_DESCRIPTION OF THE TASK:_
Below are the entries. Print only the lines starting at the one with "This screenshot has" and ending at the one with "Given: Choose MongoDB as server type", exactly, with no pictures.

####################

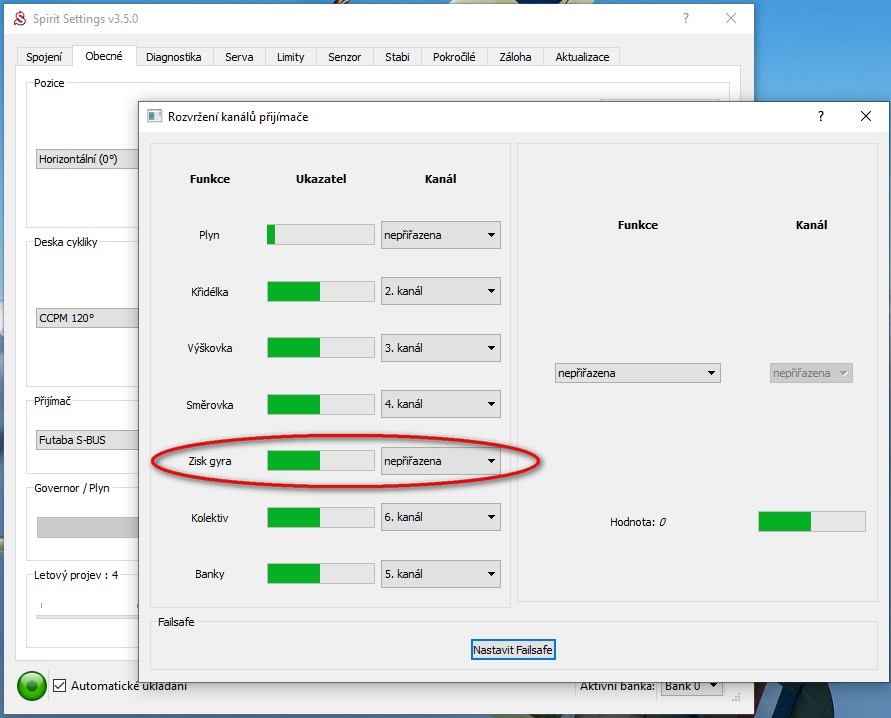891x718 pixels.
Task: Open the Plyn channel dropdown
Action: (x=440, y=236)
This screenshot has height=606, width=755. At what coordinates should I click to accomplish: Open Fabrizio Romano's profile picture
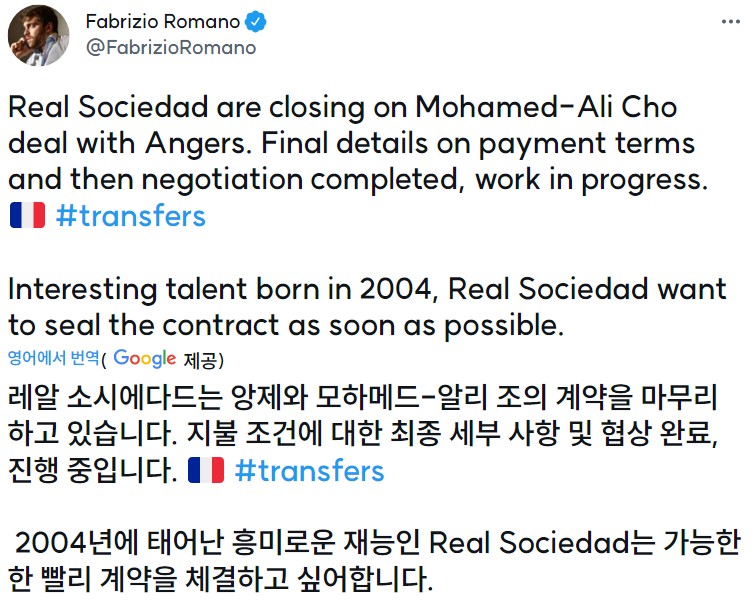coord(39,35)
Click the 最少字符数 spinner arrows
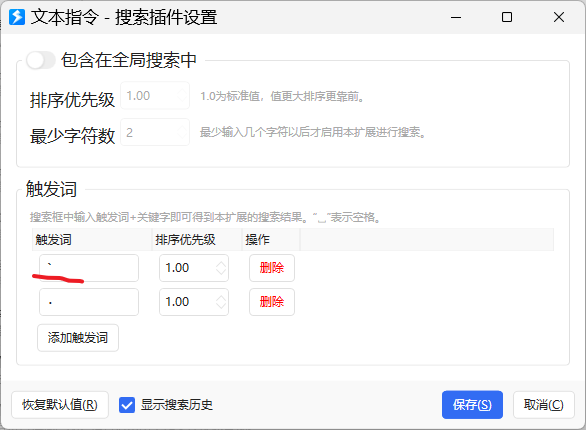The width and height of the screenshot is (586, 430). point(182,132)
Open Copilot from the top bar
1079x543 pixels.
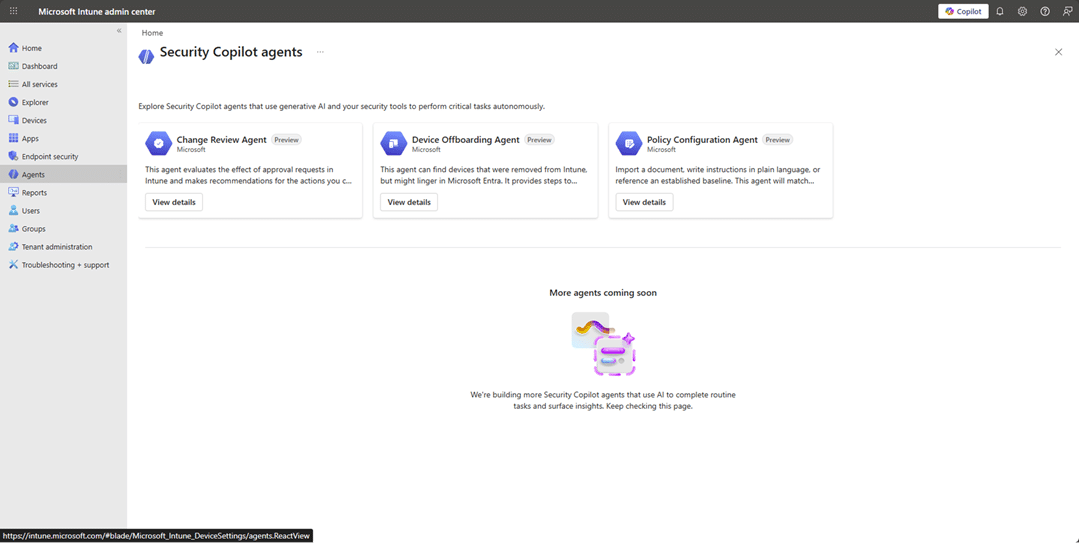click(x=963, y=11)
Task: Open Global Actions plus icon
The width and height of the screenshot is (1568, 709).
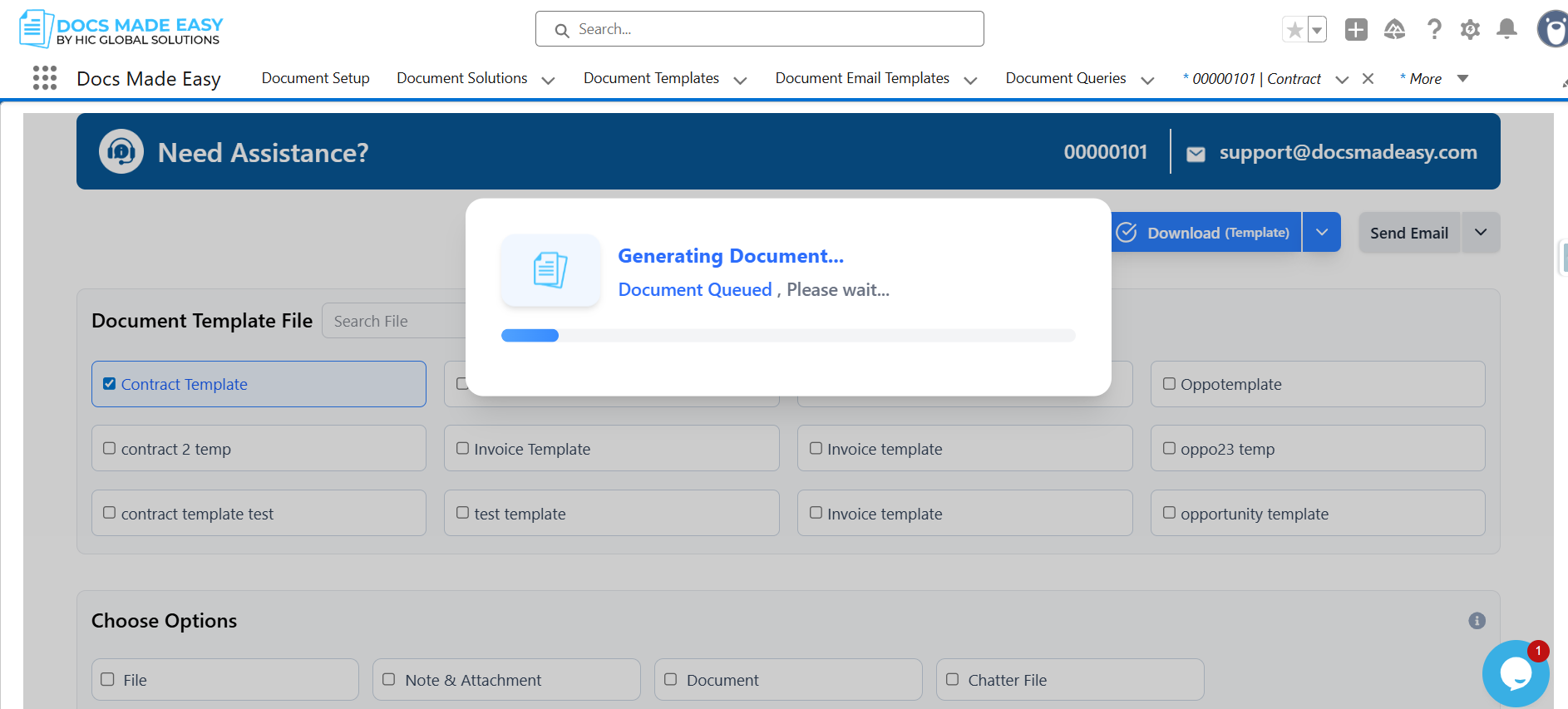Action: coord(1356,30)
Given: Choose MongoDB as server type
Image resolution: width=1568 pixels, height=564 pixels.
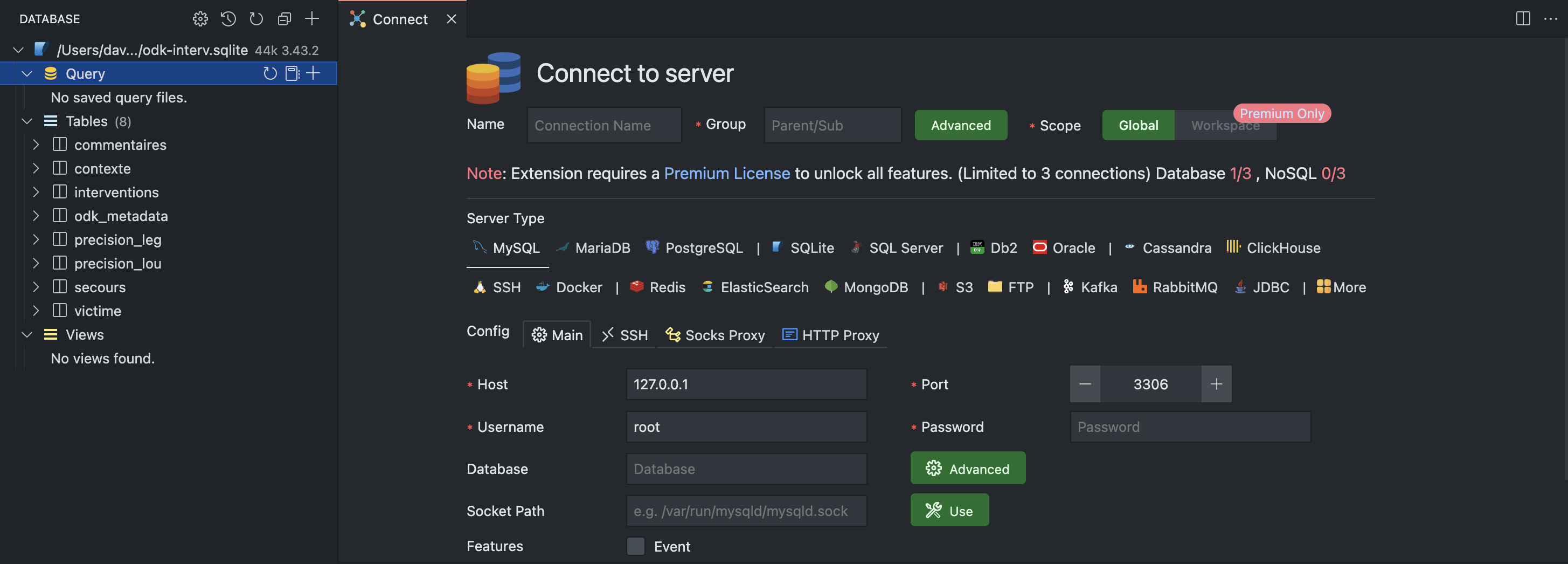Looking at the screenshot, I should tap(866, 287).
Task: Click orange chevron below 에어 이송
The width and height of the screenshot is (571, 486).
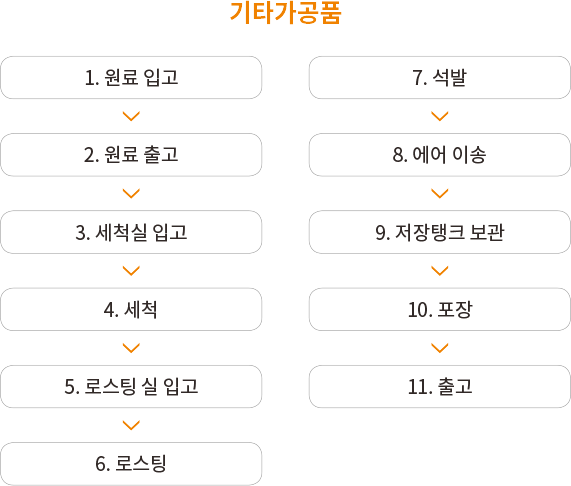Action: click(440, 193)
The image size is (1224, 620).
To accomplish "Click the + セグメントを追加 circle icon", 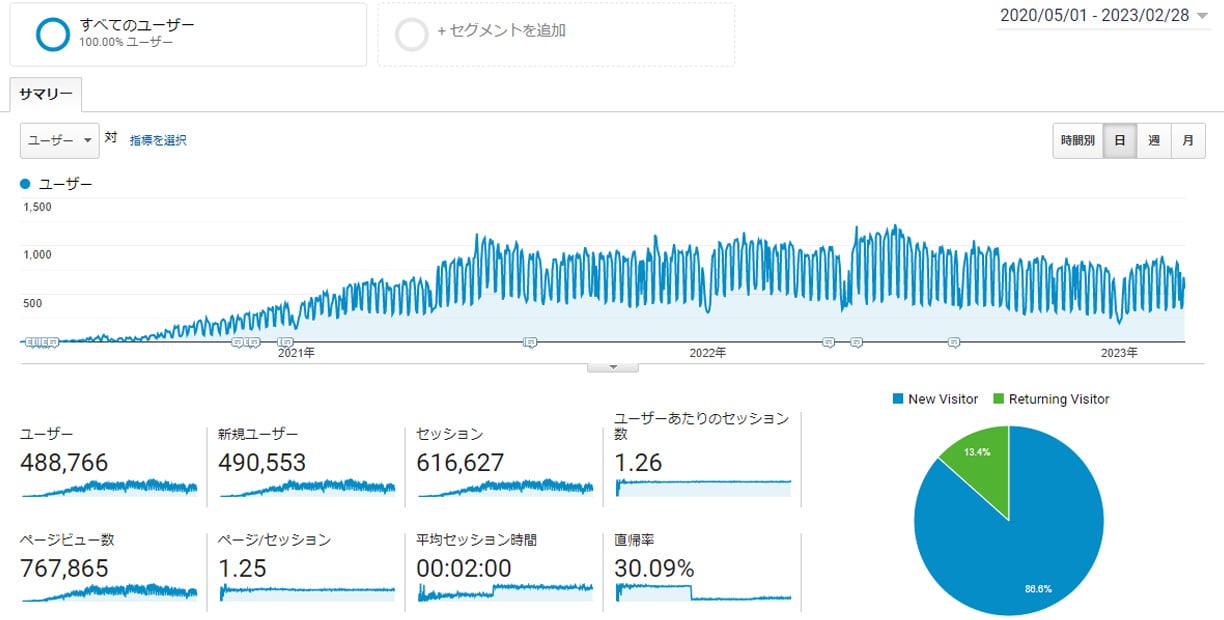I will 413,33.
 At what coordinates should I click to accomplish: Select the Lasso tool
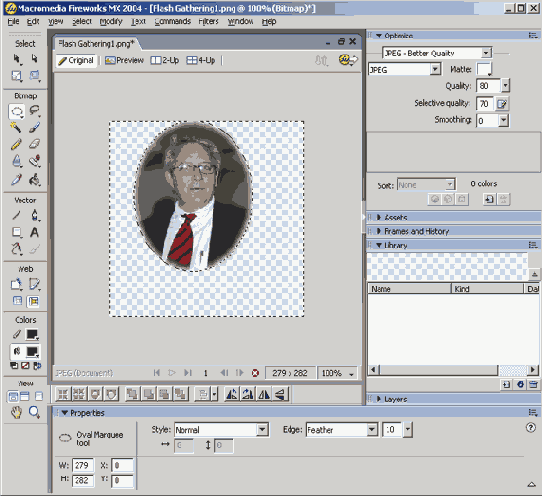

####################

_THE ANSWER:_
This screenshot has height=606, width=755. At what coordinates should I click to accomplish: Open Fabrizio Romano's profile picture
coord(39,35)
Click the 最少字符数 spinner arrows
The width and height of the screenshot is (586, 430). point(182,132)
Open Copilot from the top bar
1079x543 pixels.
click(x=963, y=11)
Task: Open Global Actions plus icon
The width and height of the screenshot is (1568, 709).
Action: coord(1356,30)
Given: Choose MongoDB as server type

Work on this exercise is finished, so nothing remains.